_FRAGMENTO_

>>>

Pero ellos también me han enseñado, pues, como indica Séneca en sus Cartas a Lucilio, el que enseña, aprende. Exponerse cada día ante las miradas de treinta adolescentes es percibir la
fuerza ilusionante de la vida, el empuje del futuro, la atrevida insolencia de
la inocencia. Y, cuando Marina, una chica con 17 años, con sus ojos azules, su mente limpia y
sus sueños intactos, me decía en el IES José Martín Recuerda de Motril, en los
remotos años noventa del pasado siglo, que Nietzsche le había cambiado la vida,
también a mí me la estaba cambiando ella. O, cuando, en el IES Alhambra,
de Granada, Juan, un adolescente de 14 años que salía de una difícil infancia sin
padres, escolarizado en un grupo de diversificación para alumnos con problemas,
me confesó que sentía que había vivido encerrado entre cuatro paredes y un
techo, y que ahora empezaban a abrirse ventanas en el muro desde las que
divisaba un mundo lleno de maravillas, yo sentía el vértigo de la enorme responsabilidad que contraía con él. O, en fin, cuando una madre me revelaba
años después que mi llamada de atención como tutor, la hizo ponerse en alerta y
atender más a su hija adolescente, entendía la grandeza de la escuela y del magisterio, una profesión tan necesaria como, en ocasiones,
poco valorada.
Al mirar atrás me acuerdo ahora de algunos de los miles
que pasaron por mis clases. Están los que siguieron el camino de la docencia y
acabaron siendo compañeros míos —como yo lo he sido de algunos de mis ex profesores—,
e incluso hay quien ya está también próximo a su jubilación. Hubo quienes
tomaron otros caminos, como el deporte, el derecho, la medicina, la música, el
teatro o las artes plásticas. Otros suplieron la formación académica por su
afición a la lectura, verdadera tabla de salvación ante el seguro naufragio de
la idiotez. Y, entre ellos, hubo quienes me obsequiaron con su amistad.
He conocido también con dolor vidas jóvenes malogradas
por infaustos accidentes o cruces inevitables con la desgracia con sus
múltiples rostros de aflicción. Confío en que, en esos trances, la filosofía
haya sido para ellos una maestra de vida, aunque vaya pobre y desnuda a los
ojos de quienes solo atienden al vil negocio.

<<<

_SECCIÓN DE DATOS_
>>>

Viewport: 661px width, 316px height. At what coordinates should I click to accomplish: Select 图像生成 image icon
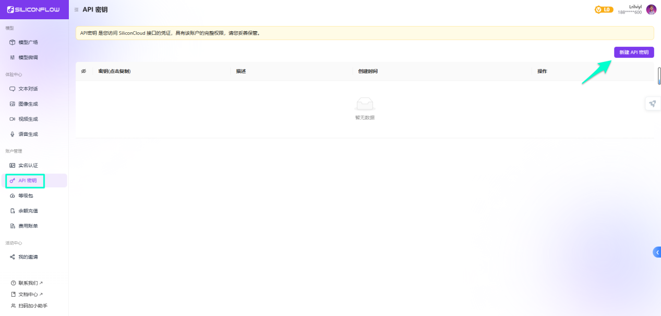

<<<

_INSTRUCCIÓN DE TRABAJO A_
Indica si cada afirmación concuerda con el fragmento sobre la docencia. Responde sí o no y cita las palabras del fragmento que lo deciden: (i) Marina tenía 17 años; (ii) Juan estudiaba en el IES José Martín Recuerda de Motril; (iii) la idea de que el que enseña aprende se atribuye a Séneca.
_INSTRUCCIÓN DE TRABAJO B_
Según el fragmento sobre la docencia, ¿qué es la afición a la lectura?
_INSTRUCCIÓN DE TRABAJO C_
Copia del fragmento sobre la docencia el pasaje que va desde "He conocido también" hasta "al vil negocio.", ambos incluidos.
El listado no tiene ningún papel aquí.

_RESULTADO A_
(i) Sí: "una chica con 17 años".
(ii) No: "en el IES Alhambra, de Granada, Juan, un adolescente de 14 años".
(iii) Sí: "como indica Séneca en sus Cartas a Lucilio, el que enseña, aprende".

_RESULTADO B_
Una verdadera tabla de salvación ante el seguro naufragio de la idiotez.

_RESULTADO C_
He conocido también con dolor vidas jóvenes malogradas
por infaustos accidentes o cruces inevitables con la desgracia con sus
múltiples rostros de aflicción. Confío en que, en esos trances, la filosofía
haya sido para ellos una maestra de vida, aunque vaya pobre y desnuda a los
ojos de quienes solo atienden al vil negocio.